WORK INSTRUCTION — Print exactly the lines from the one containing "The width and" through the last line of the records below, both included, and nothing else; omit any pictures.

Dataset entries

:::::

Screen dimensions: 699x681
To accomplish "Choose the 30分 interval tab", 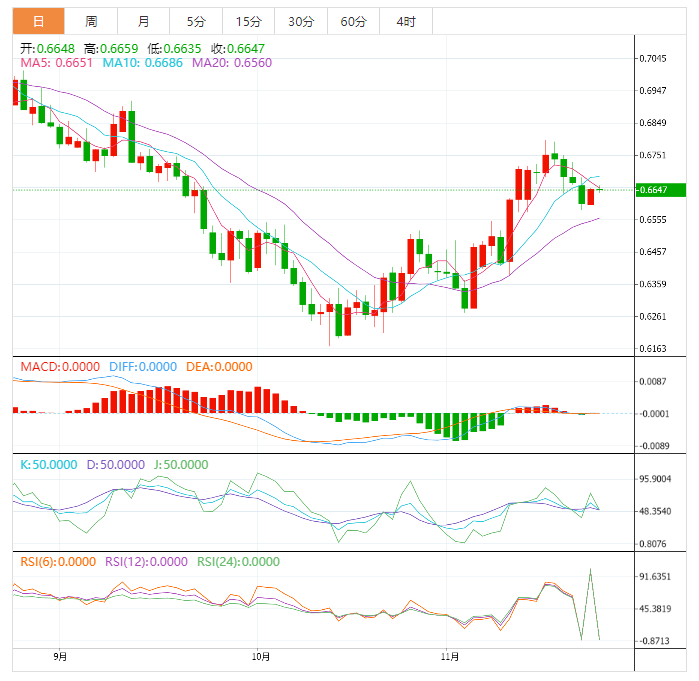I will tap(300, 21).
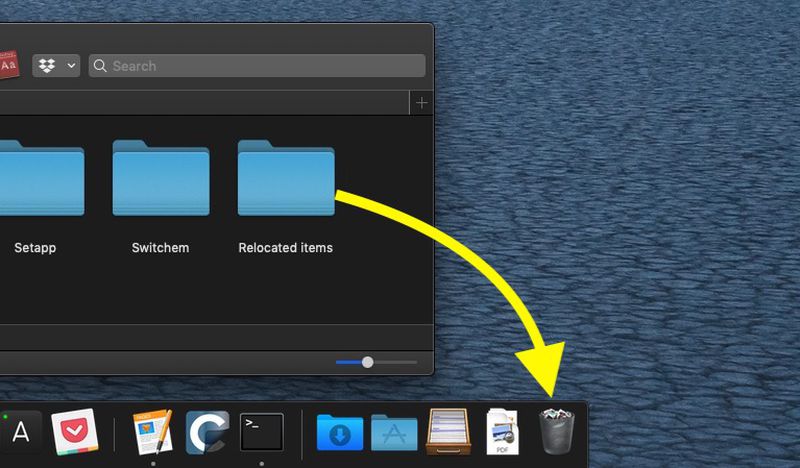Click the chevron next to Dropbox icon

tap(71, 66)
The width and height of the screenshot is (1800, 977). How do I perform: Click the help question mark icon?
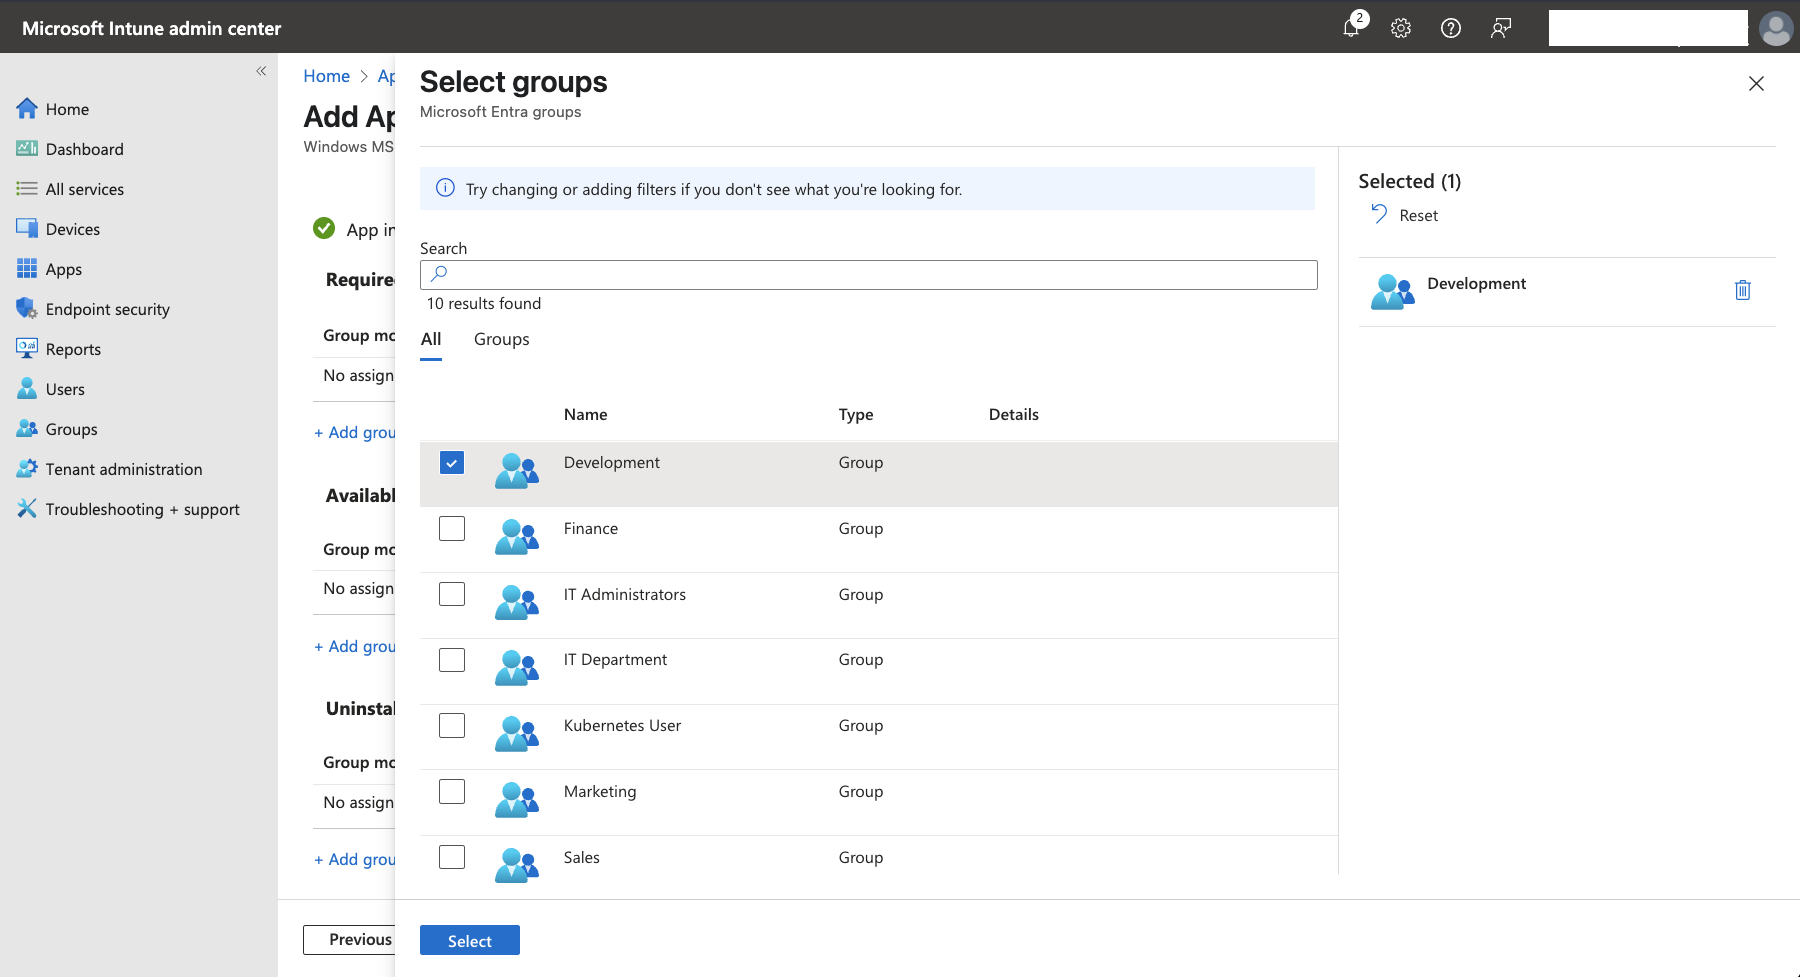[x=1451, y=28]
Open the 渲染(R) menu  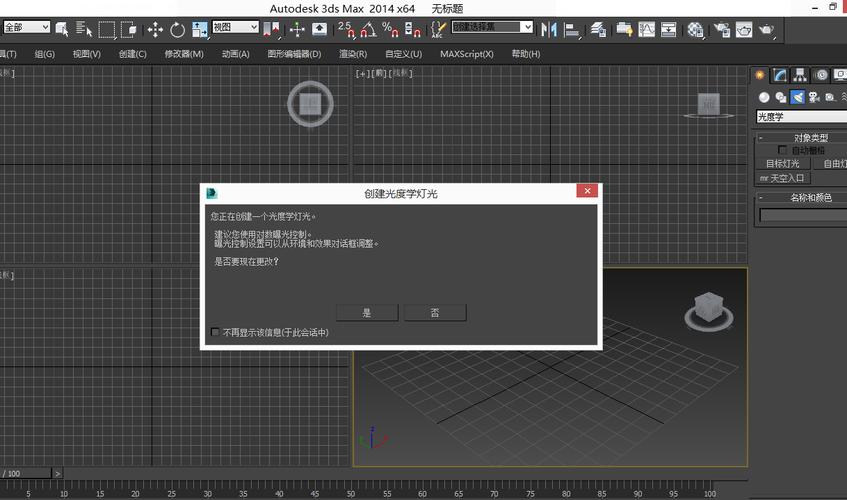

:::::

EXERCISE SOLUTION —
The width and height of the screenshot is (1800, 977). How do I perform: Click the help question mark icon?
[x=1451, y=28]
Open the 渲染(R) menu  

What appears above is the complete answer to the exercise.